___ Available data ___

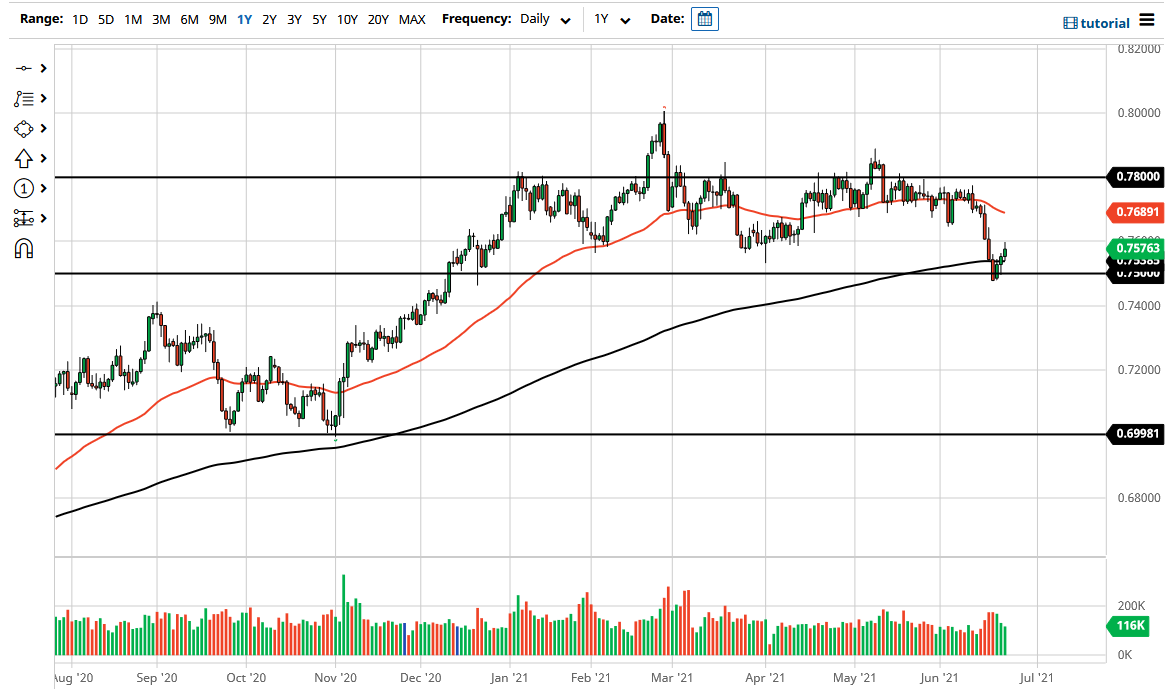Click the 116K volume label
This screenshot has width=1168, height=697.
tap(1128, 627)
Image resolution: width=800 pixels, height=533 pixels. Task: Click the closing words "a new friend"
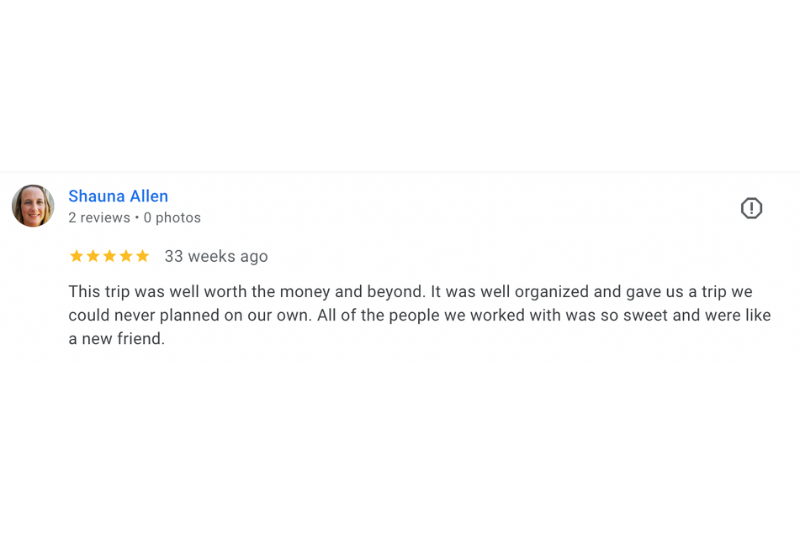tap(116, 339)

___

__Exercise description__: Return verbatim every line from the line containing "Image resolution: width=800" to the last line of the entries above, inclusive, and leave out the pictures.

__Your response__:
Image resolution: width=800 pixels, height=533 pixels. Task: Click the closing words "a new friend"
tap(116, 339)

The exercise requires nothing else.